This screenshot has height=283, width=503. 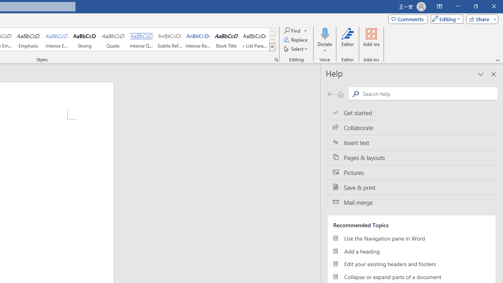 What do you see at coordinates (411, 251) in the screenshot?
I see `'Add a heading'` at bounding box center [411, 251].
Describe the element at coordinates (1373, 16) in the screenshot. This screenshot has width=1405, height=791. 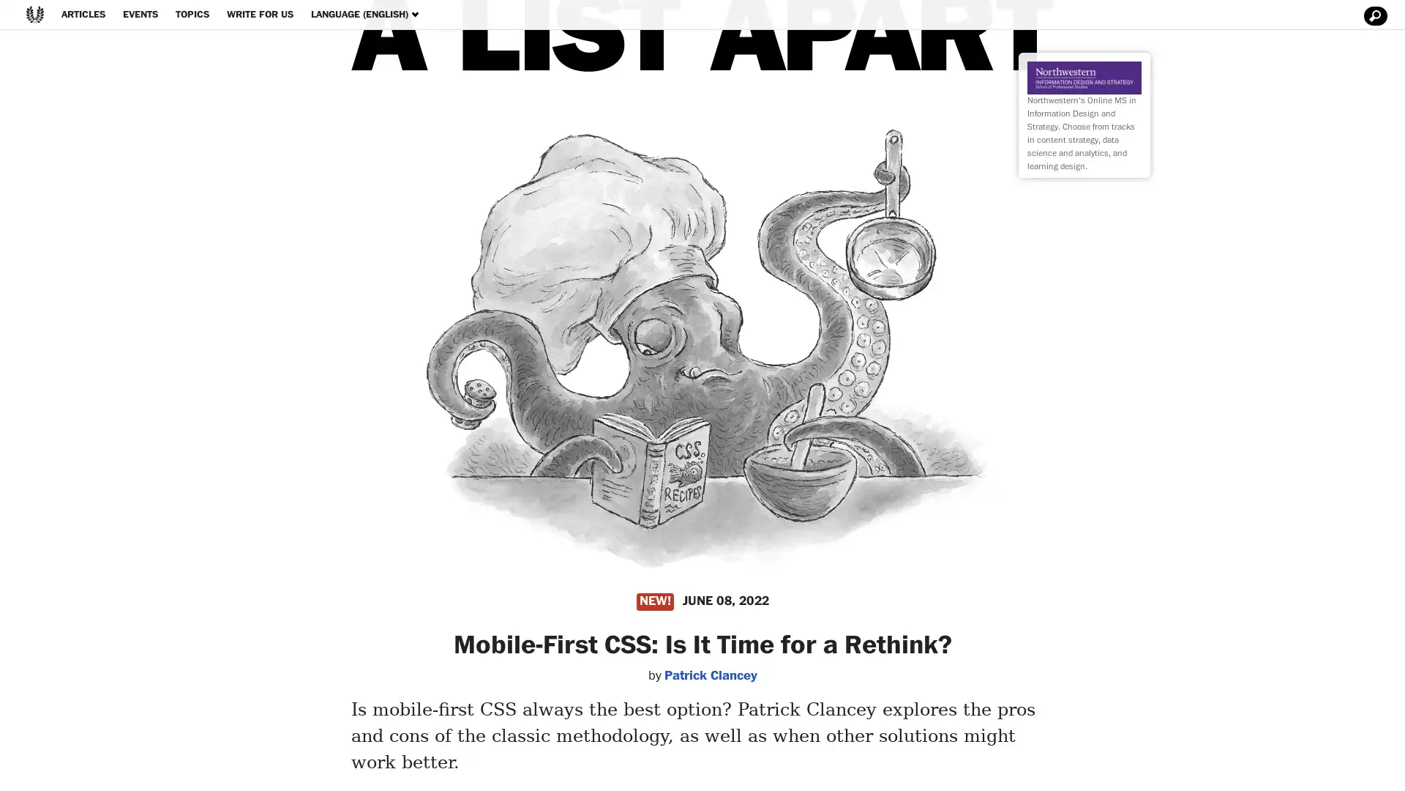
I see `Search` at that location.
* * *
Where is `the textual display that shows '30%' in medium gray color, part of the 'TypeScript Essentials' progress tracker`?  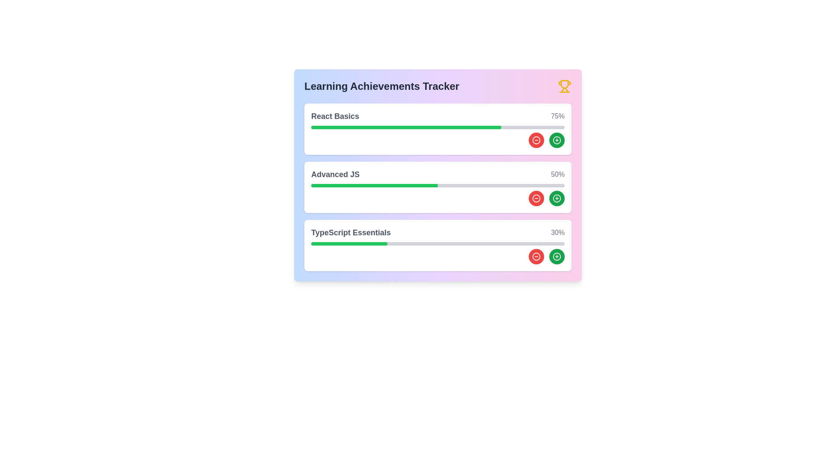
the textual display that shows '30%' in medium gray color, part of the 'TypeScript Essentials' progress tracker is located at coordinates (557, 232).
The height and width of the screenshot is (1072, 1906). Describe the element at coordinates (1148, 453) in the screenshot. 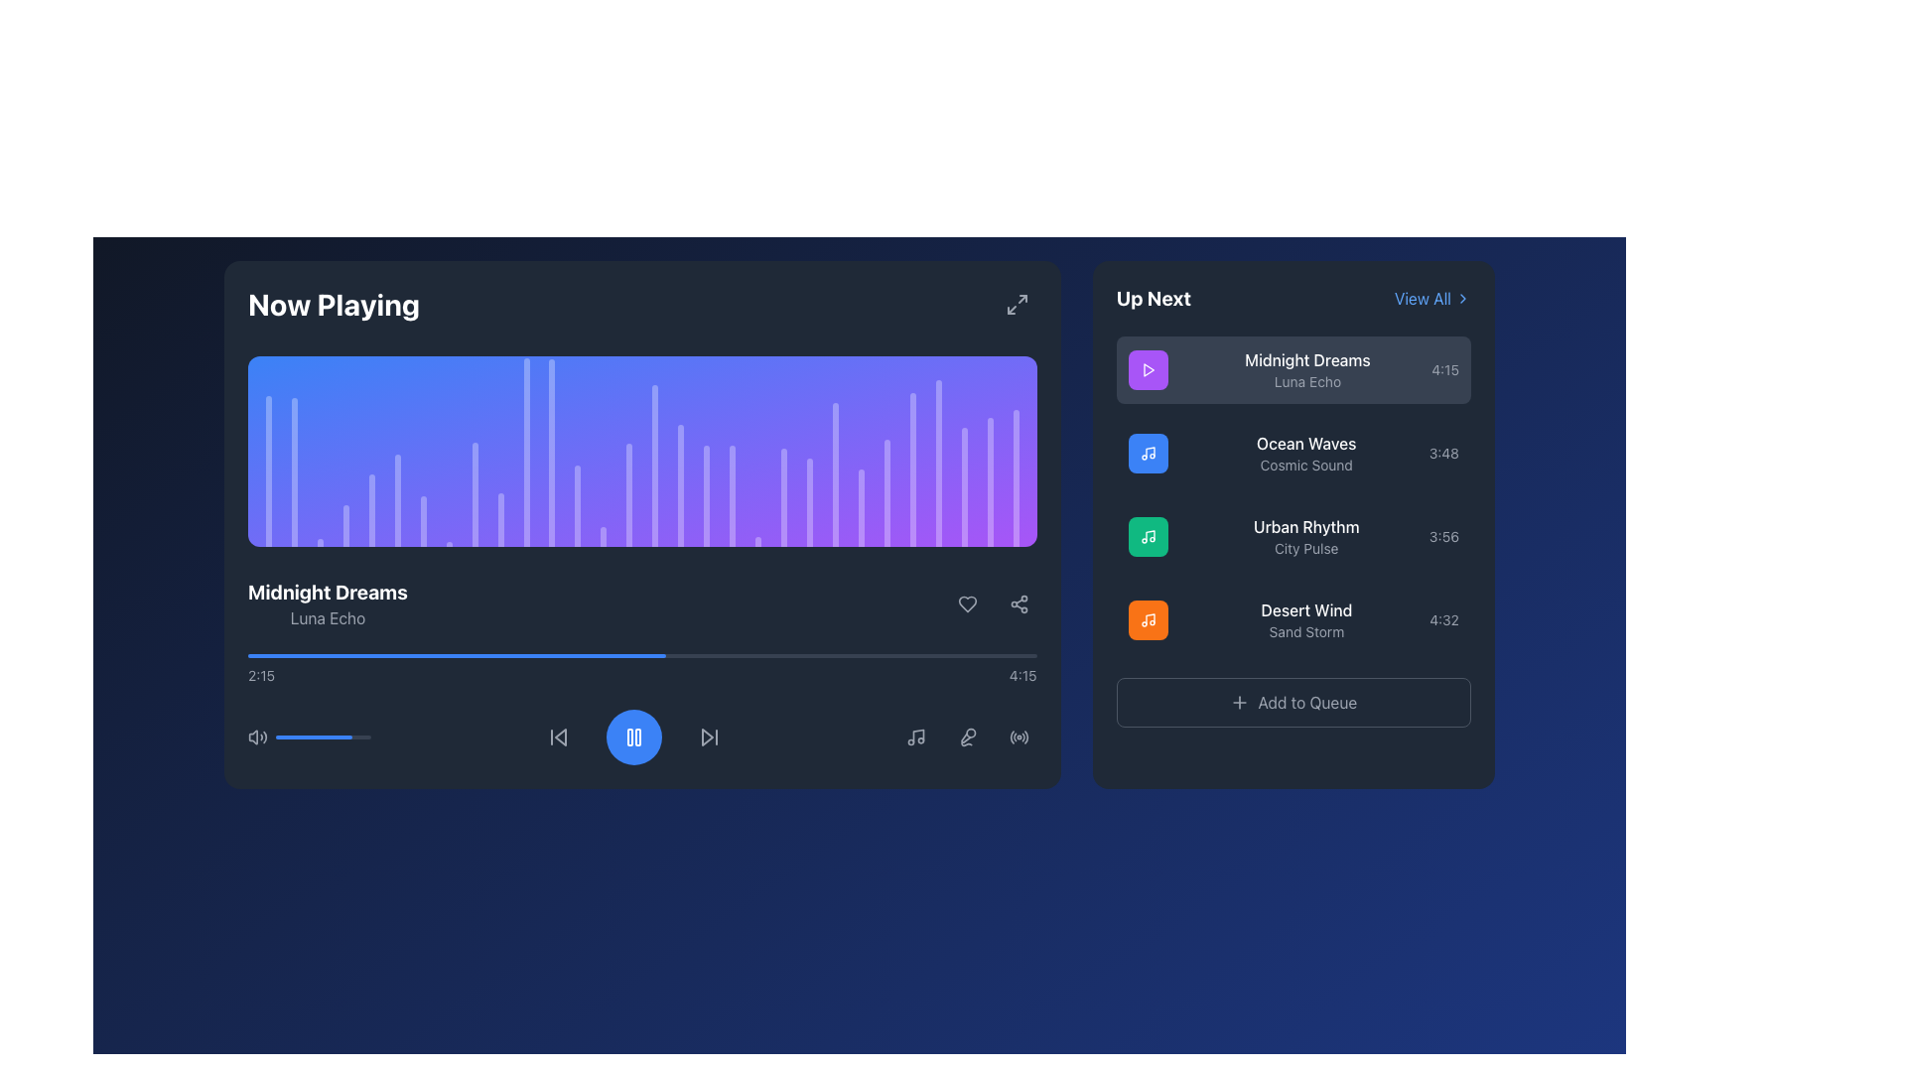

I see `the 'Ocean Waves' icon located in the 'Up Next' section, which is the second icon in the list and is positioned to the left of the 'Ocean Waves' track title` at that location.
* * *
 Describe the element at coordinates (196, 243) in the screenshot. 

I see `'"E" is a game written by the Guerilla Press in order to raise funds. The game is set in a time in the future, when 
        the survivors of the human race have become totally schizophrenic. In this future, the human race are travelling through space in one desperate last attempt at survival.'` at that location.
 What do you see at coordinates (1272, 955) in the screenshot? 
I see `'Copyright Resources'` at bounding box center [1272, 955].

### Exercise details
Please reproduce the data that opens with the line containing "What do you see at coordinates (1272, 955)" and closes with the line containing "center [1272, 955].", renaming "screenshot" to "image" and changing nothing else.

### Exercise output
 What do you see at coordinates (1272, 955) in the image? 
I see `'Copyright Resources'` at bounding box center [1272, 955].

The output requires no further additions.